Leapfish is giving away $100,000 in gadgets, prizes and cash to Internet users who “participate in leveraging the search engine in unique ways”. In their efforts they smartly rely on the social media efforts their users can perform. In stead of putting the attention on doing searches they are trying to persuade the participants to blog, tweet, create home pages, refer friends, make videos and use other ‘social’ tools. Each effort will earn the participants points which can be traded in for prizes.
What Leapfish is doing is in a way not much different than what Microsoft did, and what many other sites have done before. The biggest difference is that they are wisely using the social media for their efforts, making it easier for users to participate. They are trying to reach the participants in places they hang out, they dared to step away from their site (a little).
Still, there are many people making objections to these kind of efforts to get more visitors and brand awareness. But are they right? Let’s take a look at some plusses and minuses in trying to get people to go to your site.
There are a few minuses to getting the visitors by simply throwing in the money:
- Quality of users: you will get traffic, but the question remains, is it quality traffic? How do you know the users aren’t in it ‘just for the money’? Will they come back? Chances are you might win 100s of visitors, but will lose them as fast as you’ve gained them.

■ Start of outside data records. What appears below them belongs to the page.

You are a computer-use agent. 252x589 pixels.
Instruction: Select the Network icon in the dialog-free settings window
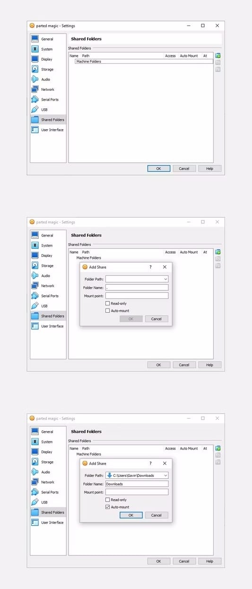pyautogui.click(x=35, y=89)
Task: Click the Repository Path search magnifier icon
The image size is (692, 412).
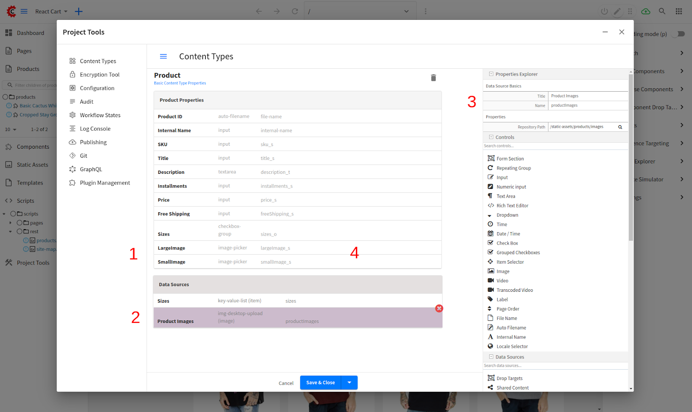Action: coord(620,127)
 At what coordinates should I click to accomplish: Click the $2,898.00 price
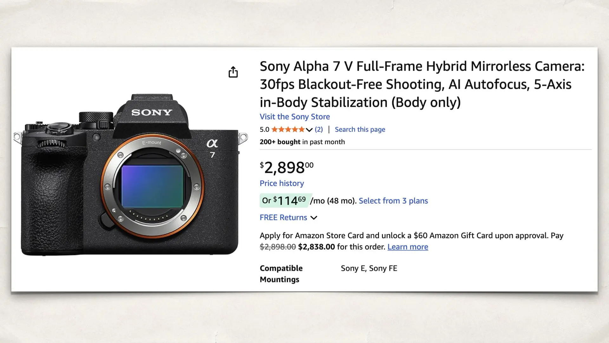[285, 167]
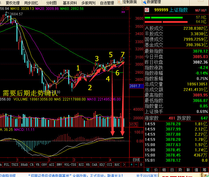
Task: Click the red diamond icon above chart
Action: coord(123,8)
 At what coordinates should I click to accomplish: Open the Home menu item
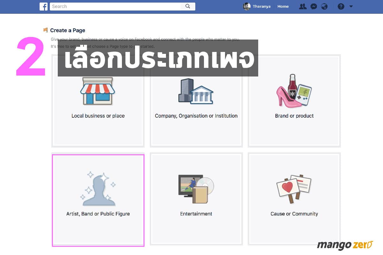pyautogui.click(x=283, y=6)
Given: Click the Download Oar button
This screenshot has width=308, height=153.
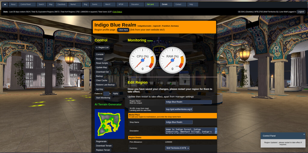Looking at the screenshot, I should pos(102,72).
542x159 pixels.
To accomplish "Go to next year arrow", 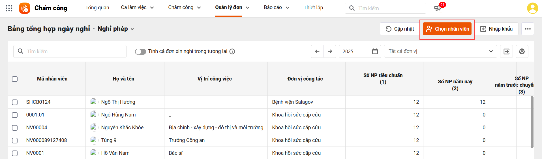I will pos(330,52).
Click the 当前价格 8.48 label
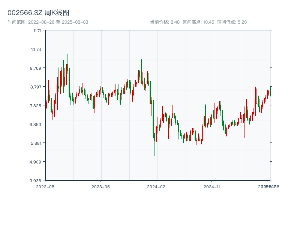Screen dimensions: 300x225 [x=165, y=22]
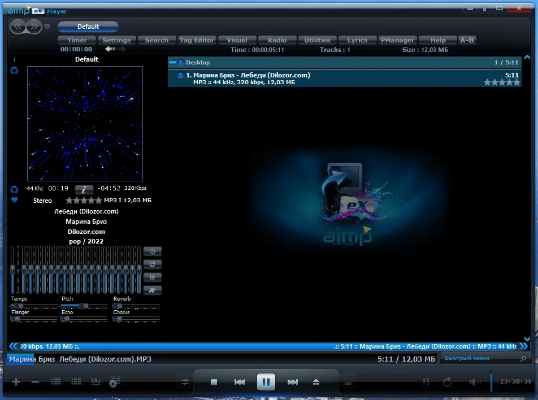Remove the track with the minus icon

pos(35,382)
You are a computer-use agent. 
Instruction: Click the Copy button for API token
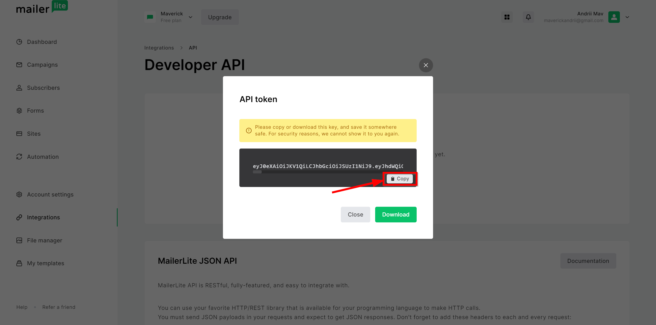399,179
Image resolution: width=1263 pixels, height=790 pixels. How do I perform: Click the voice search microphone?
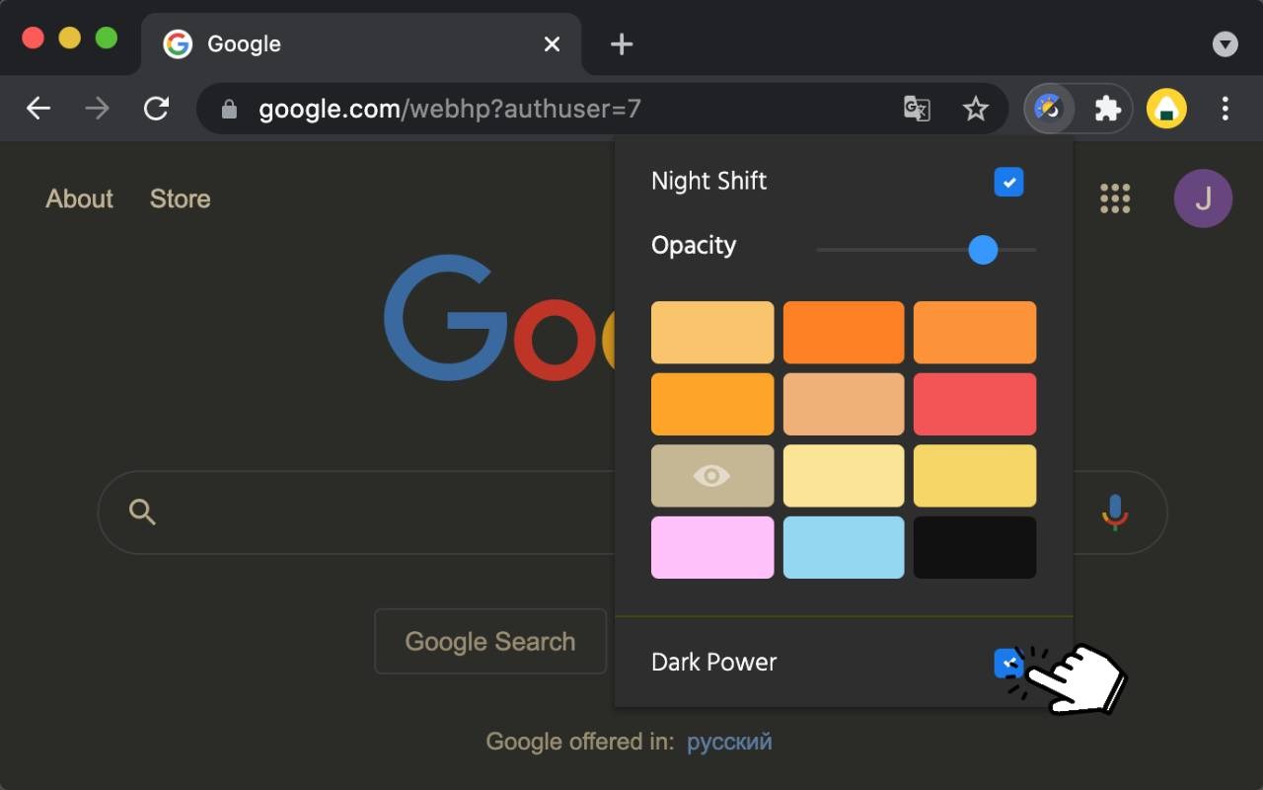[x=1114, y=513]
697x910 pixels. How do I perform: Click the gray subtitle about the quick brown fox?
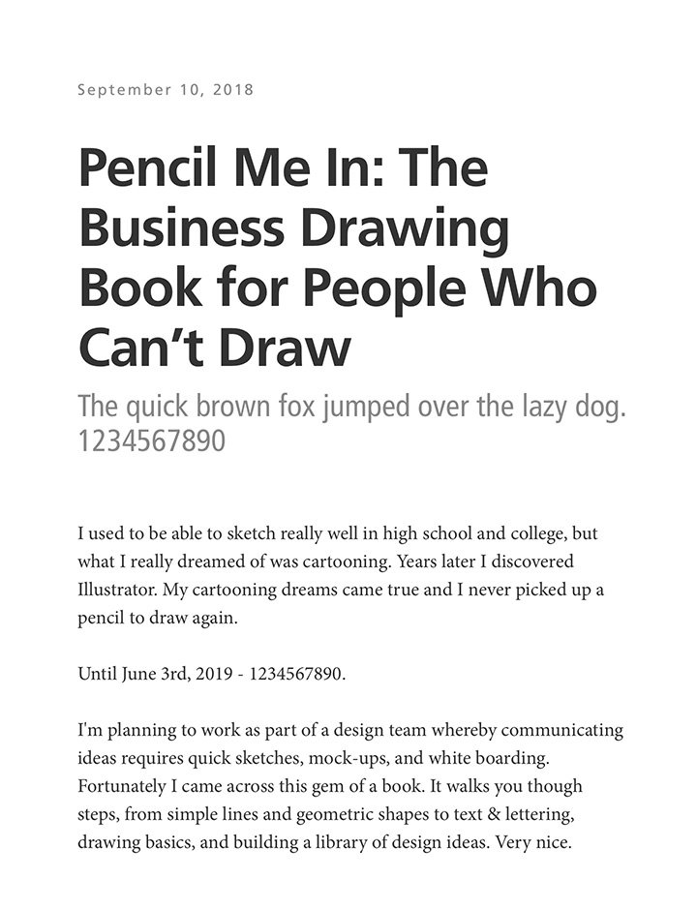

- Your brand might be harmed: Some people might think its ‘cheap’ if you just throw in the cash and might take a different perspective on your brand than you hoped for. Especially in Europe there are many countries in which the ‘elite’ believes that doing specials like this devaluates your brand, so beware, it might harm your brand also.
But off course, every downside has it upside and there must be plusses to it, otherwise nobody would do it:
- Traffic: It will get you a decent amount of traffic. Chances are you will be getting the traffic you are aiming for, which off course is why you started it in the first place.
- Some will stay: There will be a percentage which will stick around: from the big boost in traffic you create many will be almost useless, they will come and go and never return. However, chances are you will also keep a percentage of them. Depending on the way you ‘bought’ the traffic and depending on the quality you deliver afterwards (Leapfish for example must have their searchresults in order) there always will be those you reach who believe in your product.
- Backlinks: it will get you backlinks: Leapfish now knows that because of the prizes they are giving away they will receive an interesting amount of backlinks. After all, one of the ways you can earn points is by blogging about the search engine and I’m blogging about them now, which also shows that other websites who noticed will write about it.
So there are plusses and minuses. But does it work? Will it get you the traffic you want and get you the attention you want? I think it will, but only if you do it right. For that you have to get things right and think about the consequences.
Things to think about:
- don’t push it: don’t try to get the users to do things they don’t like or are not used to be doing. For example don’t create another service they have to sign up for. Keep it within their own circle
- reserve the quality: remember, your aim is to get visitors and to keep them. So you must reserve the quality of your services. If you ‘sell’ searches like Leapfish and Microsoft, be sure that your search results are worth the second visit. If your results are not in order your money will be lost.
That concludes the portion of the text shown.